Ford scored an unexpected hit on the pop charts in 1955 with his rendition of Merle Travis' "Sixteen Tons," a sparsely arranged coal-miner's lament that Travis wrote in 1946, based on his own family's experience in the mines of Muhlenberg County, Kentucky. Its fatalistic tone contrasted vividly with the sugary pop ballads and the Rock and roll just starting to dominate the charts at the time:
You load sixteen tons, what do you get?
Another day older and deeper in debt.
Saint Peter, don't you call me, 'cause I can't go;
I owe my soul to the company store...
With a unique clarinet-driven pop arrangement by Ford's Musical Director, Jack Fascinato, "Sixteen Tons" spent ten weeks at number one on the country charts and eight weeks at number one on the pop charts, and made Ford a crossover star. It became Ford's 'signature song.'
Ford subsequently helmed his own primetime variety program, "The Ford Show," which ran on NBC from 1956 to 1961. Ford's program was notable for the inclusion of a religious song at the end of every show; Ford insisted on this despite objections from network officials who feared it might provoke controversy. It quickly became the most popular segment of the show. He earned the nickname "The Ol' Pea-Picker" due to his catch-phrase, "Bless your pea-pickin' heart!"

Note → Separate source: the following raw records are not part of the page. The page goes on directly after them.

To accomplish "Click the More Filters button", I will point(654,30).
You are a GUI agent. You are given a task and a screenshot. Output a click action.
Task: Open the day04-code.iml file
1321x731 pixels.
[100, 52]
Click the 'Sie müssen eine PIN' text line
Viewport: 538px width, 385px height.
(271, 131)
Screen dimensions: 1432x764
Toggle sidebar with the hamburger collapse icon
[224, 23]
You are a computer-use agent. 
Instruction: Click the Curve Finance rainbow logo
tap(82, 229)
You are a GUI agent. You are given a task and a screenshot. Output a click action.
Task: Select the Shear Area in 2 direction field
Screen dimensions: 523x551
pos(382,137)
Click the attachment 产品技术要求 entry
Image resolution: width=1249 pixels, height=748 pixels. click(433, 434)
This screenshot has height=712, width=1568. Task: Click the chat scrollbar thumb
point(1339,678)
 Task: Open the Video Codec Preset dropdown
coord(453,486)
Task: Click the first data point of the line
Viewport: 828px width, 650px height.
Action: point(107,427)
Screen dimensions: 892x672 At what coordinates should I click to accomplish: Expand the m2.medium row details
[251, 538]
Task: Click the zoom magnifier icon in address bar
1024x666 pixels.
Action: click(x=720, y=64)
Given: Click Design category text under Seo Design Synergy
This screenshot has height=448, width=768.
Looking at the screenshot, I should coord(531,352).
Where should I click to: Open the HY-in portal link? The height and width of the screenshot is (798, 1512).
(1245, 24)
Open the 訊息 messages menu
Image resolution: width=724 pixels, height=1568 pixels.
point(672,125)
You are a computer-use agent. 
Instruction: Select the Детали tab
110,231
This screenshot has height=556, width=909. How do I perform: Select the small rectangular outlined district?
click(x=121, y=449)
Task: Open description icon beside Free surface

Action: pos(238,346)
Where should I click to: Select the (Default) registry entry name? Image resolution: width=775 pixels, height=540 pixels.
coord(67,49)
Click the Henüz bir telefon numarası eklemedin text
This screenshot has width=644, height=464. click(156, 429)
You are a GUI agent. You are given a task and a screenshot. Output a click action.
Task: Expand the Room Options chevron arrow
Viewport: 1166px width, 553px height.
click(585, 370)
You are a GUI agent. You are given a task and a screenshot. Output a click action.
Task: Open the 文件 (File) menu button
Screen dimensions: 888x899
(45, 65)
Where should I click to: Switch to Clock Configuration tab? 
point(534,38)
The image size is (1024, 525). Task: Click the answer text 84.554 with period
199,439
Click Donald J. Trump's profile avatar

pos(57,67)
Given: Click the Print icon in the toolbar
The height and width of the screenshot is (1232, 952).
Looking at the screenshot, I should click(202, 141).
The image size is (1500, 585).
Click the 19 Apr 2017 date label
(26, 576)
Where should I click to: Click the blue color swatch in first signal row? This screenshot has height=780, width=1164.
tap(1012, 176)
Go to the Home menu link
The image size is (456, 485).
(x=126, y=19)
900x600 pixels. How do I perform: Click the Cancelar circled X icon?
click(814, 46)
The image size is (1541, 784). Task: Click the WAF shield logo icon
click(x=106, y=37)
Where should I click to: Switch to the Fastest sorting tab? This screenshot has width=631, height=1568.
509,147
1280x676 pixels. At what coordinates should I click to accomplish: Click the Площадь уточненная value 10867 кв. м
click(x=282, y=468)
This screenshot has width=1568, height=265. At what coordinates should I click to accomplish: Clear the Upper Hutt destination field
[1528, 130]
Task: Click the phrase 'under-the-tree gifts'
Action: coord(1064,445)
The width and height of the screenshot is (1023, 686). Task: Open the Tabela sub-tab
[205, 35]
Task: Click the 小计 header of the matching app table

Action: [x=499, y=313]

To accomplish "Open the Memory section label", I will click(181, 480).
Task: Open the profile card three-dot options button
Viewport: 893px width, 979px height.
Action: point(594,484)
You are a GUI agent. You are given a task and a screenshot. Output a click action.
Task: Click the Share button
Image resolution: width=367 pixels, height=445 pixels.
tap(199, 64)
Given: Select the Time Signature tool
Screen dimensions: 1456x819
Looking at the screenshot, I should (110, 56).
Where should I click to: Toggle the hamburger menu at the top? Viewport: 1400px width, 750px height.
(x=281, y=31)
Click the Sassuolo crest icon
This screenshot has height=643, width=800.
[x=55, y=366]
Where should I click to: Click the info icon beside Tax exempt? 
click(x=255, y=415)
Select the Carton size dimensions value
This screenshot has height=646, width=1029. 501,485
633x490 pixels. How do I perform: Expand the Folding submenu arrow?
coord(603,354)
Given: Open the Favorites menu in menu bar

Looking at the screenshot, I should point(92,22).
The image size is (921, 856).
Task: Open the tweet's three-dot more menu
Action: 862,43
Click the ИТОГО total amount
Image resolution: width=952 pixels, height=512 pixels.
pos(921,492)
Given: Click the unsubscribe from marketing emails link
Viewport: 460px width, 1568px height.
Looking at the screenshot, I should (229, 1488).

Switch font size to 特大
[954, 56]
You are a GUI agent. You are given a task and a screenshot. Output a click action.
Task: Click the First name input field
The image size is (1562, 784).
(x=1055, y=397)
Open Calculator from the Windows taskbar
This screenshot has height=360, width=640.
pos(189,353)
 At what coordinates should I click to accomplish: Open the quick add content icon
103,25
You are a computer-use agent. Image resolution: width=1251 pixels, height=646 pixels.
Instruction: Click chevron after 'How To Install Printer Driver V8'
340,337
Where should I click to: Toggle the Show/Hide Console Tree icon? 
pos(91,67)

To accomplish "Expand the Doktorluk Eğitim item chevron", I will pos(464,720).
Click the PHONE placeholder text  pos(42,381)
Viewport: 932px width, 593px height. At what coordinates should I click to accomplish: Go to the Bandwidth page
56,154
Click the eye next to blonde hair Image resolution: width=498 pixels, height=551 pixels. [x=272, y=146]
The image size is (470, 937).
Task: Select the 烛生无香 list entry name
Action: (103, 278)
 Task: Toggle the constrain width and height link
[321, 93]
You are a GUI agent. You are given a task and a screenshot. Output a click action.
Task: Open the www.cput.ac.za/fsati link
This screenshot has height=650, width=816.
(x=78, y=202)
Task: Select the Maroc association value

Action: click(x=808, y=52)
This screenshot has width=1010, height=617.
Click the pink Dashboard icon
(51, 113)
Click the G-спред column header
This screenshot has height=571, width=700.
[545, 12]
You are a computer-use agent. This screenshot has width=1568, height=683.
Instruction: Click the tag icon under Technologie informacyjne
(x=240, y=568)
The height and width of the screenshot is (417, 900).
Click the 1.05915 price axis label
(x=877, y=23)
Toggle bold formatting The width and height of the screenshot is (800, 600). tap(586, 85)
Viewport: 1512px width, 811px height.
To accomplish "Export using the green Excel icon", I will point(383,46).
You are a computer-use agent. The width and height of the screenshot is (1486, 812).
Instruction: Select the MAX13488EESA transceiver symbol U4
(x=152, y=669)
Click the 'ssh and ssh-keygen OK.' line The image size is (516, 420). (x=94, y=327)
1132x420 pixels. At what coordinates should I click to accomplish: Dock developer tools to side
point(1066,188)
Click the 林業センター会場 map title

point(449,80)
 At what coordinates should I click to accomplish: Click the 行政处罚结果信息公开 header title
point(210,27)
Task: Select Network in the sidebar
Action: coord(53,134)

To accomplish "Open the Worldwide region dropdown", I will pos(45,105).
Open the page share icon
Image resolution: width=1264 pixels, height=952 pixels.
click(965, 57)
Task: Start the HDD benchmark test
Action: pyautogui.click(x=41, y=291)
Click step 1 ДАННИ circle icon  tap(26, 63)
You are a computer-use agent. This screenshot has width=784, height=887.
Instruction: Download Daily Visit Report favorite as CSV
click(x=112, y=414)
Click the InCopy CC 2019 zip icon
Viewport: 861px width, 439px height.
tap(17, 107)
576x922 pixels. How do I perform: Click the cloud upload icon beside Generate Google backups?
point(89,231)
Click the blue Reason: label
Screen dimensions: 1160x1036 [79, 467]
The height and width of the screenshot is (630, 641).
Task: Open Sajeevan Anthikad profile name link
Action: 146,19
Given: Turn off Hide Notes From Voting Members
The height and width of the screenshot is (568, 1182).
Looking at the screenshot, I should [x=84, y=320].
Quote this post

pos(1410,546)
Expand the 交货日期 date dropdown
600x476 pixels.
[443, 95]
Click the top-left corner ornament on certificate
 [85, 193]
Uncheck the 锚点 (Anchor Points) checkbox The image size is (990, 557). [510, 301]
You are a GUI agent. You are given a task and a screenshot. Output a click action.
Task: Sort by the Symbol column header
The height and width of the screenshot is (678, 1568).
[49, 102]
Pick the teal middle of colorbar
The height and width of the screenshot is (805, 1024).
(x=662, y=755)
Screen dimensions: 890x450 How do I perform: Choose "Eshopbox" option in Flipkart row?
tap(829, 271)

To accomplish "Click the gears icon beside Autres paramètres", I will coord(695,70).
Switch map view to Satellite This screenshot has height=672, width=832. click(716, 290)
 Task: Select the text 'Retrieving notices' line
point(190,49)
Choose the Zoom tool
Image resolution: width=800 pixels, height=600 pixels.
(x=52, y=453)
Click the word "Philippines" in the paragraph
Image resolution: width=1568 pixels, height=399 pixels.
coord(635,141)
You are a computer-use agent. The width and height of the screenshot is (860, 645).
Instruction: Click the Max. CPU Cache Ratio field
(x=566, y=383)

In 1956 he released "Hymns," his first gospel album, which remained on Billboard's "Top Album" charts for a remarkable 277 consecutive weeks; his album "Great Gospel Songs" won a Grammy Award in 1964. After the NBC show ended, Ford moved his family to Northern California and from 1962-65, hosted a daytime talk show The Tennessee Ernie Ford Show from San Francisco, broadcast over the ABC TV network.
Over the years, Ford has been awarded three stars on the Hollywood Walk of Fame, for radio, records, and television. He was awarded the Presidential Medal of Freedom in 1984 and was inducted into the Country Music Hall of Fame in 1990.
Ford, who offstage contended with a serious alcohol problem that never affected his professional work, began to suffer from increasing liver problems. He fell ill in 1991 after leaving a state dinner at the White House hosted by President George H. W. Bush, and died in a Virginia hospital on October 17, exactly thirty-six years after "Sixteen Tons" was released and one day shy of the first anniversary of his induction into the Hall of Fame.
Ford was posthumously recognized for his gospel music contributions by adding him to the Gospel Music Association's Gospel Music Hall of Fame in 1994.